Reflection: My time at BASF marked my first experience in a large-scale industrial setting and provided an opportunity to bridge academic knowledge with real-world applications. Transitioning from C++ academic projects to industrial implementation was insightful. Additionally, I gained a deeper appreciation for the importance of confidentiality, particularly in handling internal tools and proprietary technologies. This period also coincided with the onset of the COVID-19 pandemic. Just two weeks into my master's thesis, lockdown measures were implemented, requiring me to quickly adapt my plans, working environment, and discipline.

• Architected a high-performance C++ simulation framework integrating PDEs for finite element algorithms, to model shrinkage in Fibre Reinforced Plastics (FRPs) to enable fast, accurate simulations to assist consumers in formulating the optimal FRP designs for their needs..
• Implemented and analysed numerical methods for multi-physics modeling, and stress-strain relationships for composite material behavior analysis.
• Technical Stack: C++, FEM, deal.ii, Abaqus, Moldflow, Fiber Reinforced Plastics, Non-linear material behavior.

Research Associate

Reflection: Working at CNDE, IITM was my first exposure to academic research and its ecosystem. Coming from a mechanical engineering background, it allowed me to take a multidisciplinary approach by integrating programming into mechanical applications. Writing physical equations governing material behavior and solving them numerically was an exciting challenge. This experience brought many first-time realizations, such as the speed-up in execution through vectorization, understanding marching in time and space with respect to numerical methods, using symbolic math to precompute values instead of performing matrix multiplications, and running overnight simulations leading up to my first conference. This period not only deepened my appreciation for programming but also gave me the confidence to pursue a master's degree in computational engineering.

• Developed a finite element modeling package using MATLAB and C, implementing vectorized computations and sparse matrix solvers to simulate acoustic wave propagation in polycrystalline materials through custom discretization schemes.

| The problem |
Quote the whole work-experience text above, word for word.

| Provided material |
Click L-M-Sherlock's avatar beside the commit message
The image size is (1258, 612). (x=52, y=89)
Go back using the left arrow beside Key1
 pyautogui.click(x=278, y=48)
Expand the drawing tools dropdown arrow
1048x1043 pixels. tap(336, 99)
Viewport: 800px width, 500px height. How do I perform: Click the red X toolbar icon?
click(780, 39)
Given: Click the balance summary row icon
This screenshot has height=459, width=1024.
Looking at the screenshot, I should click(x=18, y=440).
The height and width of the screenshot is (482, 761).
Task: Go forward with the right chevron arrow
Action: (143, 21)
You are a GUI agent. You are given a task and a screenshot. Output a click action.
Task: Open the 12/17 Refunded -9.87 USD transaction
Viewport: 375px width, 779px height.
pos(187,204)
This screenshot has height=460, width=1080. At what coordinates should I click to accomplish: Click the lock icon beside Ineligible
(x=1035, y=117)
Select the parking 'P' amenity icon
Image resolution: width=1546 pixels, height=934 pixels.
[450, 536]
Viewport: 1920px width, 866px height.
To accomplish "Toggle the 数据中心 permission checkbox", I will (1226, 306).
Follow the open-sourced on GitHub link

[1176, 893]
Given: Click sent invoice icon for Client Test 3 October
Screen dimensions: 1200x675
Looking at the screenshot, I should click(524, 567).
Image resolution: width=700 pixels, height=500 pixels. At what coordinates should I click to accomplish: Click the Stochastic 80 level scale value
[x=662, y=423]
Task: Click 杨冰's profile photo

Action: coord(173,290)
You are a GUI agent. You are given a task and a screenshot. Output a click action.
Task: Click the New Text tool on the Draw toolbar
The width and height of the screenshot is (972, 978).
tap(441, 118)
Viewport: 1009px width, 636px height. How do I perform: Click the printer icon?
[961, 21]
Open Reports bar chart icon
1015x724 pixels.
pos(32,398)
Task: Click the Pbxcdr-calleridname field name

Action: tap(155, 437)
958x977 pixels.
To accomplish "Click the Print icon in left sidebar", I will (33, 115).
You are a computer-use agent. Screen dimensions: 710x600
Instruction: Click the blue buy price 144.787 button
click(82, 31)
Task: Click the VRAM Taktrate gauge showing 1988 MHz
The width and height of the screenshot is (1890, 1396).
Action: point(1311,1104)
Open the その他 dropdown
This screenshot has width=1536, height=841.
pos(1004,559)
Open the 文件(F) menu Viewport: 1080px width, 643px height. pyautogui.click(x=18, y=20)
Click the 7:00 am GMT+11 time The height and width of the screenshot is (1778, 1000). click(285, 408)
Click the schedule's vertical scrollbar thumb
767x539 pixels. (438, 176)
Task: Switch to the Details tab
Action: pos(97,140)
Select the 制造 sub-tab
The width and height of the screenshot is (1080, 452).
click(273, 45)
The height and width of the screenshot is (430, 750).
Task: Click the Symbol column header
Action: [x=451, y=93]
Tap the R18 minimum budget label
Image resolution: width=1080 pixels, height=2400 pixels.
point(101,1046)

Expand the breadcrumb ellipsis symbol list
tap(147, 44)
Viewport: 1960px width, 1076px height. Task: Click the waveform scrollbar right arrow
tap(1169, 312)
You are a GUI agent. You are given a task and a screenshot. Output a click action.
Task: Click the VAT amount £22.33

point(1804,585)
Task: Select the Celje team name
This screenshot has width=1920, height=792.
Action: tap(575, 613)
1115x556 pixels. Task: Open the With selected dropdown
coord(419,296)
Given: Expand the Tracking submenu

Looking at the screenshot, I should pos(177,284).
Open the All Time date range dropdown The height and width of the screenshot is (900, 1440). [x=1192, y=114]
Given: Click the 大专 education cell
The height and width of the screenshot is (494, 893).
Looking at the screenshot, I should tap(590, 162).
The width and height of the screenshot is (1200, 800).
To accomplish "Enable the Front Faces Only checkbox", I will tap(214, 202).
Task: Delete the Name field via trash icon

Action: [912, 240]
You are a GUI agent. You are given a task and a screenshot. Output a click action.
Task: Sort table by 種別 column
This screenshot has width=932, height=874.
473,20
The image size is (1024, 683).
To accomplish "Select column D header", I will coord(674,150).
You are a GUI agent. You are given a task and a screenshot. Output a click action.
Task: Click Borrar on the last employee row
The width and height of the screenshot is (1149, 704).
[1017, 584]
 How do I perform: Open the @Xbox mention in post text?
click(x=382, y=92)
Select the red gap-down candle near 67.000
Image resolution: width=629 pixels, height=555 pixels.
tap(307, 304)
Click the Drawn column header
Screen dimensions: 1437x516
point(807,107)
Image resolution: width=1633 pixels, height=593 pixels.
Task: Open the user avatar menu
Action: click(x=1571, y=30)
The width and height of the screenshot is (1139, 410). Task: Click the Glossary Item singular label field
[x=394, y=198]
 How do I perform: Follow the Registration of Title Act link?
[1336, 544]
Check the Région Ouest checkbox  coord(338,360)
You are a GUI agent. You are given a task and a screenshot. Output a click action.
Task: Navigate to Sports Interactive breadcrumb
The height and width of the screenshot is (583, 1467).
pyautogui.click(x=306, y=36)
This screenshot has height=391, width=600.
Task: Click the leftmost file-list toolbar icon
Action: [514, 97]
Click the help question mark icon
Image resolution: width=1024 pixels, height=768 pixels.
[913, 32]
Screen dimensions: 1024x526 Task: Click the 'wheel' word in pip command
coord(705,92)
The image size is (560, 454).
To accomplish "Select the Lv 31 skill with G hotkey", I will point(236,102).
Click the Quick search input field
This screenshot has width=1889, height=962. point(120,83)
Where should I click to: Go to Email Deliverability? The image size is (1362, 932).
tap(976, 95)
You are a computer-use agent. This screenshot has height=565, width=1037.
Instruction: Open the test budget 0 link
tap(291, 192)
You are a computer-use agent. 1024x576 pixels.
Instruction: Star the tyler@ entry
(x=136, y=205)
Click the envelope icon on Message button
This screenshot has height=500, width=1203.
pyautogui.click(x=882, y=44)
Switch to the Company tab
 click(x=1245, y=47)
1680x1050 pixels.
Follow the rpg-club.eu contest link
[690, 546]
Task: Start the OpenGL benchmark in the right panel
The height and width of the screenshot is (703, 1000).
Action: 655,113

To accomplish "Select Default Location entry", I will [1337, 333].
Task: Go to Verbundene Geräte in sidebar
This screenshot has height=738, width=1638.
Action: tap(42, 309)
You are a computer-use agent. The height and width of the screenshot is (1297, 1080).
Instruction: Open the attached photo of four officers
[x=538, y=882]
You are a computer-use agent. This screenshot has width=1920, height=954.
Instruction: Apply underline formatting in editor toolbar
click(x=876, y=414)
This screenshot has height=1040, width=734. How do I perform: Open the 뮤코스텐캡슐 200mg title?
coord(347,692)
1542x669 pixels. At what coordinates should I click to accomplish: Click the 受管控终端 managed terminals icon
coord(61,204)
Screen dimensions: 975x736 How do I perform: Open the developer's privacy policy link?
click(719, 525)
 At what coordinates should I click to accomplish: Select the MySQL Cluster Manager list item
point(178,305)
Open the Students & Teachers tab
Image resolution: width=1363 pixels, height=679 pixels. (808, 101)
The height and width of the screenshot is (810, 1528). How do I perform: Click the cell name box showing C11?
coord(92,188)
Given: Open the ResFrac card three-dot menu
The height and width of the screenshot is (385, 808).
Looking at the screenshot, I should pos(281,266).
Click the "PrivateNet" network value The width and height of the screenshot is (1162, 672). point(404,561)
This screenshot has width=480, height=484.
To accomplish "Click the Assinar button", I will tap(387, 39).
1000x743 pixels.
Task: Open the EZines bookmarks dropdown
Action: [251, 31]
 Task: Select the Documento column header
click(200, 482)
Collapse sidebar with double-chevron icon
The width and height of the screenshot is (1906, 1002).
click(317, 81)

| Solution for this problem |
Reflection: My time at BASF marked my first experience in a large-scale industrial setting and provided an opportunity to bridge academic knowledge with real-world applications. Transitioning from C++ academic projects to industrial implementation was insightful. Additionally, I gained a deeper appreciation for the importance of confidentiality, particularly in handling internal tools and proprietary technologies. This period also coincided with the onset of the COVID-19 pandemic. Just two weeks into my master's thesis, lockdown measures were implemented, requiring me to quickly adapt my plans, working environment, and discipline.

• Architected a high-performance C++ simulation framework integrating PDEs for finite element algorithms, to model shrinkage in Fibre Reinforced Plastics (FRPs) to enable fast, accurate simulations to assist consumers in formulating the optimal FRP designs for their needs..
• Implemented and analysed numerical methods for multi-physics modeling, and stress-strain relationships for composite material behavior analysis.
• Technical Stack: C++, FEM, deal.ii, Abaqus, Moldflow, Fiber Reinforced Plastics, Non-linear material behavior.

Research Associate

Reflection: Working at CNDE, IITM was my first exposure to academic research and its ecosystem. Coming from a mechanical engineering background, it allowed me to take a multidisciplinary approach by integrating programming into mechanical applications. Writing physical equations governing material behavior and solving them numerically was an exciting challenge. This experience brought many first-time realizations, such as the speed-up in execution through vectorization, understanding marching in time and space with respect to numerical methods, using symbolic math to precompute values instead of performing matrix multiplications, and running overnight simulations leading up to my first conference. This period not only deepened my appreciation for programming but also gave me the confidence to pursue a master's degree in computational engineering.

• Developed a finite element modeling package using MATLAB and C, implementing vectorized computations and sparse matrix solvers to simulate acoustic wave propagation in polycrystalline materials through custom discretization schemes.